CGIAR, a global agriculture research partnership, today announced a historic milestone: its funding has doubled from $500 million in 2008 to $1 billion in 2013, demonstrating strong donor confidence in CGIAR’s ability to tackle major global development challenges. “We applaud CGIAR on this achievement,” said Howarth Bouis, Director of HarvestPlus, which is part of the CGIAR Research Program on Agriculture for Nutrition and Health (A4NH).

HarvestPlus leads a global effort to improve nutrition and public health by developing and disseminating staple food crops that are rich in vitamins and minerals. Coinciding with the CGIAR milestone, HarvestPlus and partners have now reached 500,000 farmers with varieties of staple food crops that are rich in essential vitamins and minerals. These crops contain higher amounts of vitamin A, iron, or zinc – the three micronutrients that the World Health Organization WHO) considers to be most limiting in diets globally. Lack of these micronutrients puts people at increased risk of stunting, anemia, blindness, infectious diseases and even death, with women and children especially vulnerable.
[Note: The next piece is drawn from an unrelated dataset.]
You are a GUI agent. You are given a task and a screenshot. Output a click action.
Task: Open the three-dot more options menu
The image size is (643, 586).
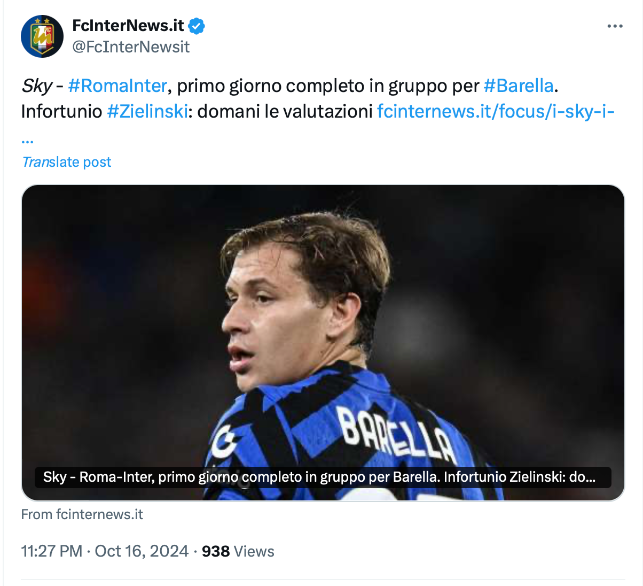(613, 26)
These micronutrient deficiencies, also known as hidden hunger, affect two billion people worldwide. The released crops, including iron beans and vitamin A orange sweet potato, maize and cassava in Africa, and iron pearl millet in India, have been conventionally bred through a process known as biofortification. Due to their higher micronutrient content, biofortified crops are more nutritious than ordinary varieties. In addition, biofortified crops are all higher yielding, disease – or virus – resistant, and/or drought tolerant.

“Half a million people in Africa and South Asia – the two regions worst affected by hidden hunger – are now growing and consuming biofortified crops,” observed Bouis. “This has mostly been achieved in the course of the last few years alone. We plan to continue to build on this remarkable achievement by considerably scaling up the delivery of these crops in the coming years.”

By improving the nutritional value of staple crops, HarvestPlus expects that biofortification will, over time, lead to an improvement in the nutritional status of the largely poor and rural-based people who depend on these crops for sustenance. In the next five years, as noted in the CGIAR release, HarvestPlus plans to disseminate nutritious staple food crops to 50 million people in target countries including Bangladesh, Democratic Republic of Congo, India, Nigeria, Pakistan, Rwanda, Uganda and Zambia.